====== Material for this exercise ======
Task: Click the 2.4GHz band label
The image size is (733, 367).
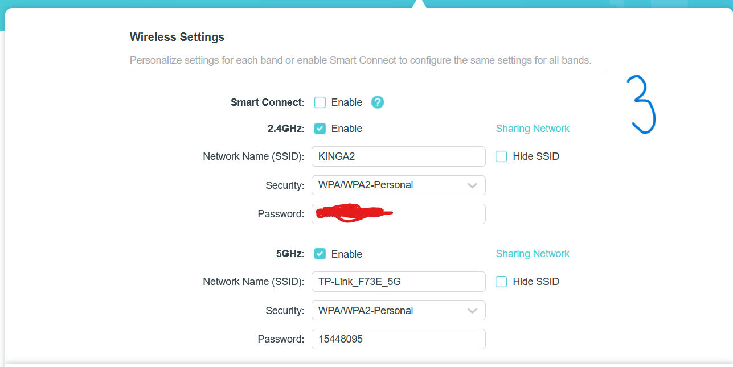Action: click(x=285, y=129)
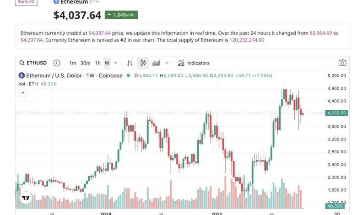The height and width of the screenshot is (215, 357).
Task: Select the 30m timeframe
Action: (85, 63)
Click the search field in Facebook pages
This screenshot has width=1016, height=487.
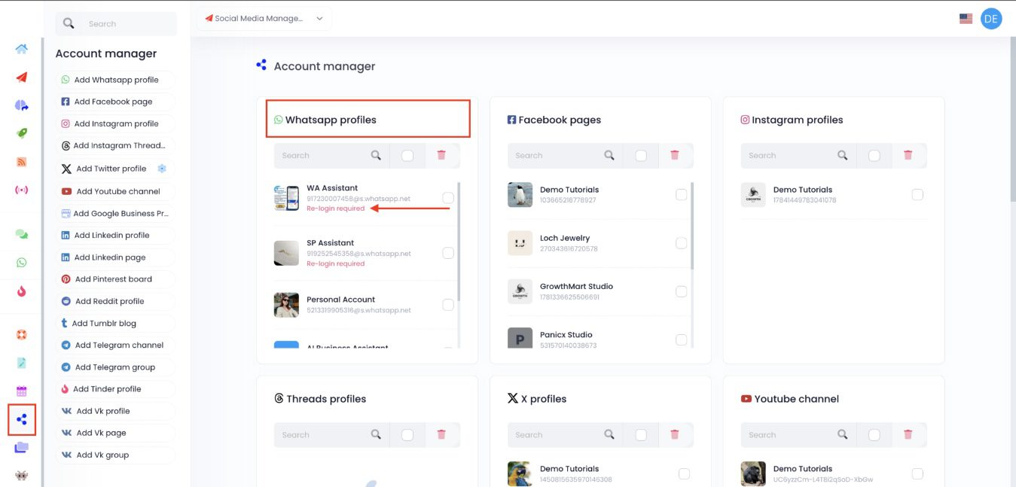pyautogui.click(x=554, y=155)
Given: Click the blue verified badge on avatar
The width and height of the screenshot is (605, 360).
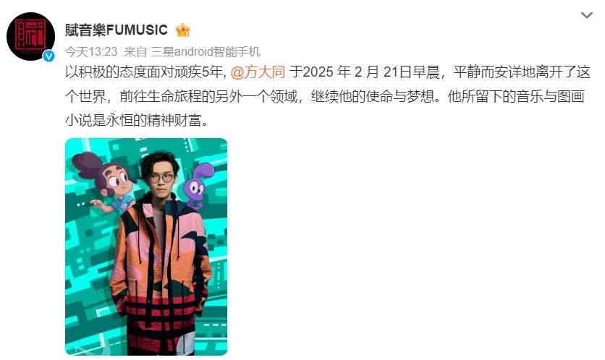Looking at the screenshot, I should pos(48,56).
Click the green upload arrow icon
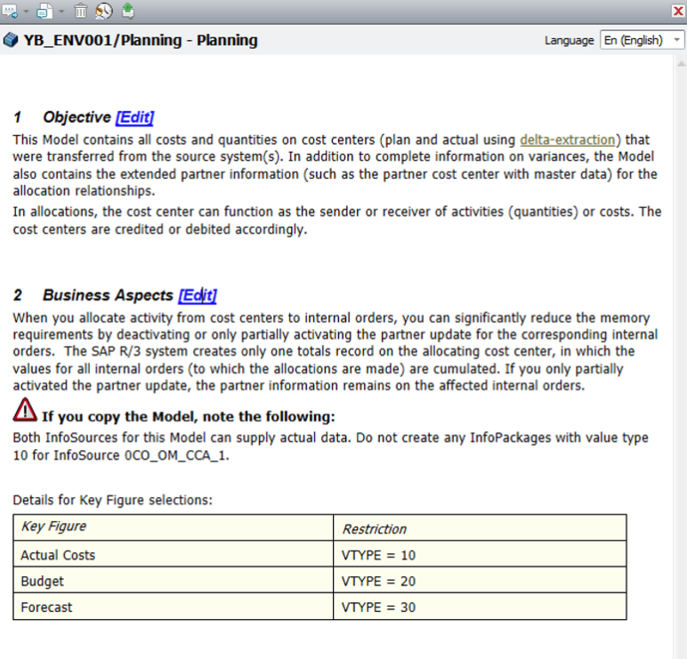The width and height of the screenshot is (687, 659). (x=127, y=11)

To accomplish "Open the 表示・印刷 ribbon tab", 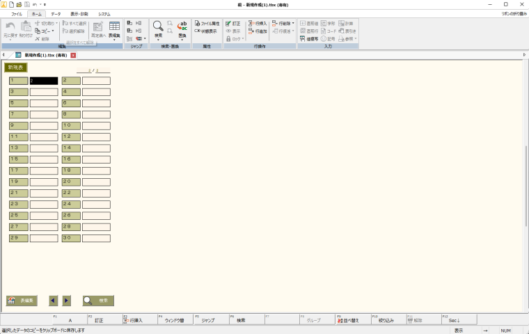I will click(x=79, y=14).

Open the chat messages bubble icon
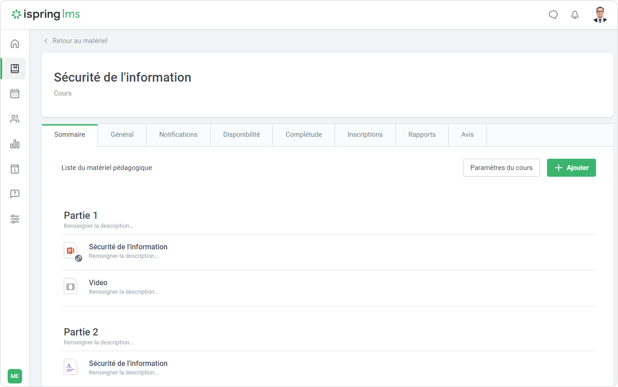[x=553, y=15]
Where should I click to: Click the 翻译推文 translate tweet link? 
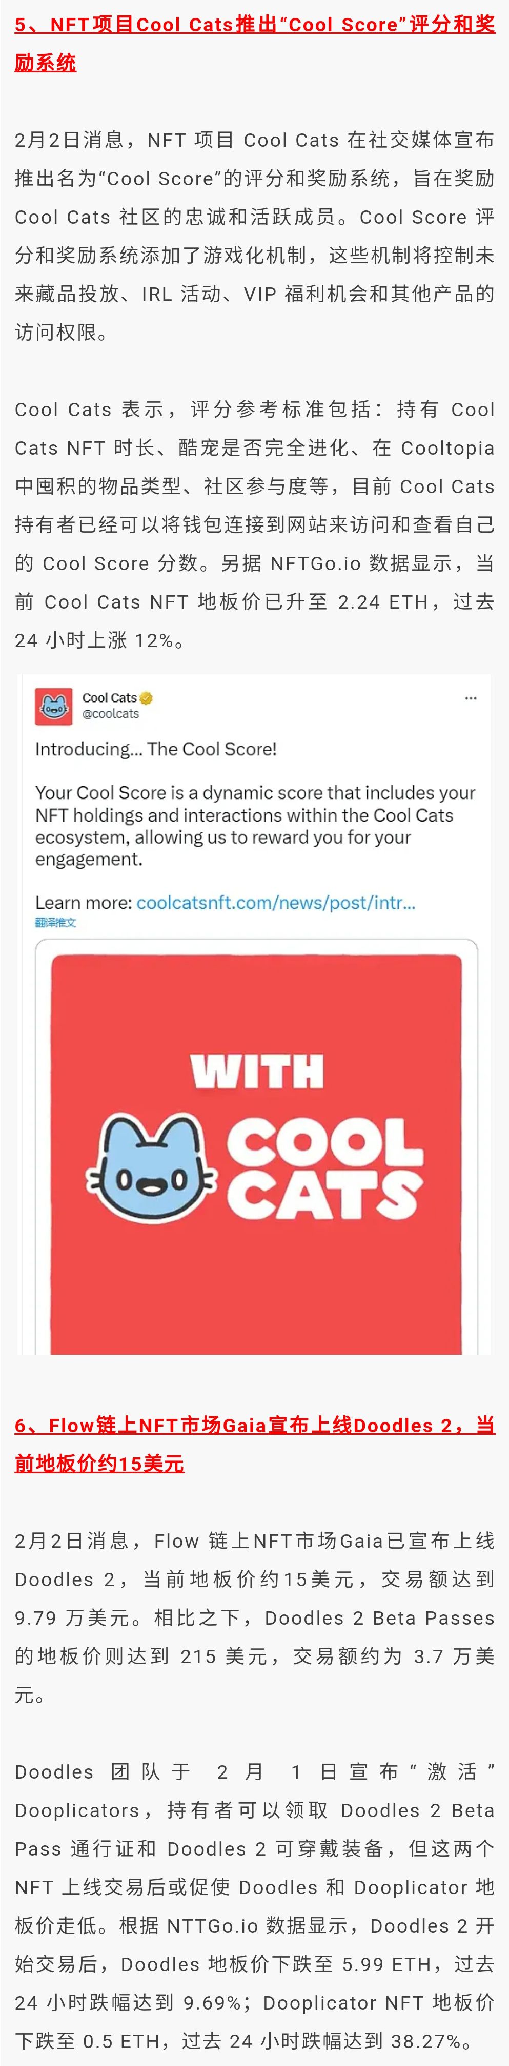55,922
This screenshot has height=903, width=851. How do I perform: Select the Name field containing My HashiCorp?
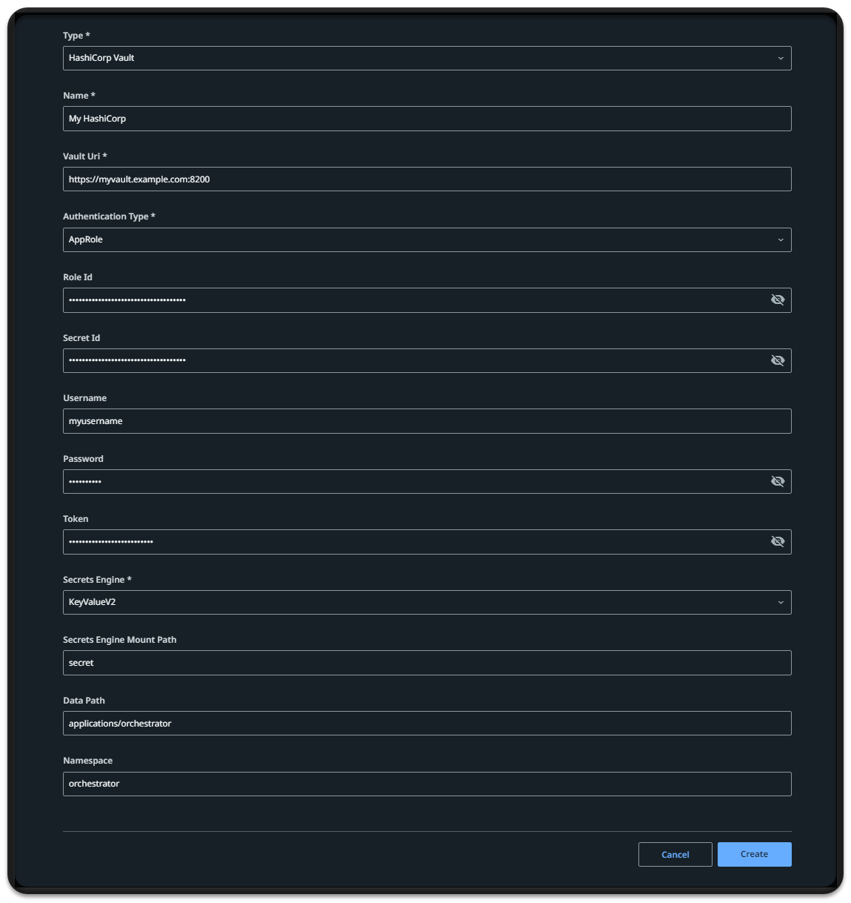(427, 119)
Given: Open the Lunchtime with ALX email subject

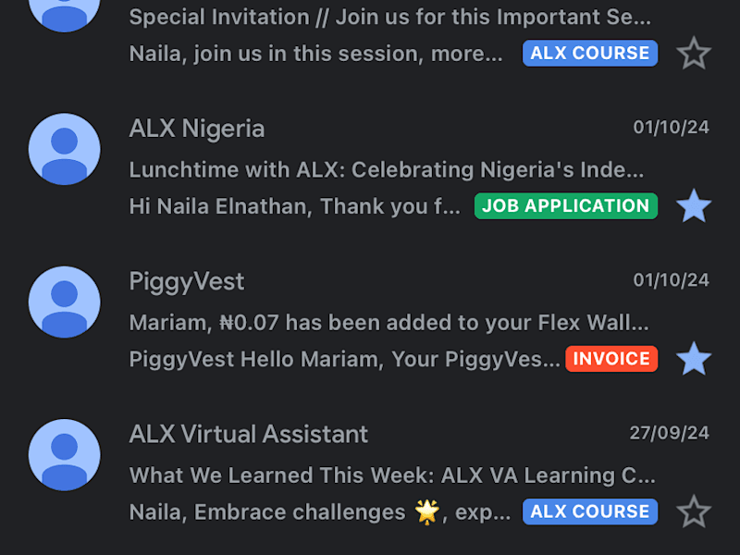Looking at the screenshot, I should [387, 170].
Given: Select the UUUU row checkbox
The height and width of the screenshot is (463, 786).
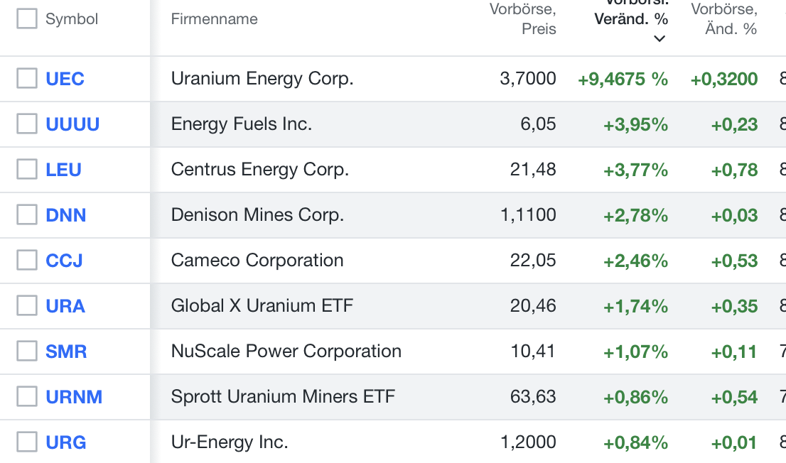Looking at the screenshot, I should coord(27,124).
======
* [Exercise objective] An exact reproduction of the lines from the line containing "This screenshot has height=903, width=851." through the end of the listing above is needed; pictures stay out.

* [Finished exercise]
This screenshot has height=903, width=851. How do I perform: Select the Name field containing My HashiCorp?
(427, 119)
Given: Open the Lunchtime with ALX email subject

Looking at the screenshot, I should [387, 170].
Given: Select the UUUU row checkbox
The height and width of the screenshot is (463, 786).
Looking at the screenshot, I should coord(27,124).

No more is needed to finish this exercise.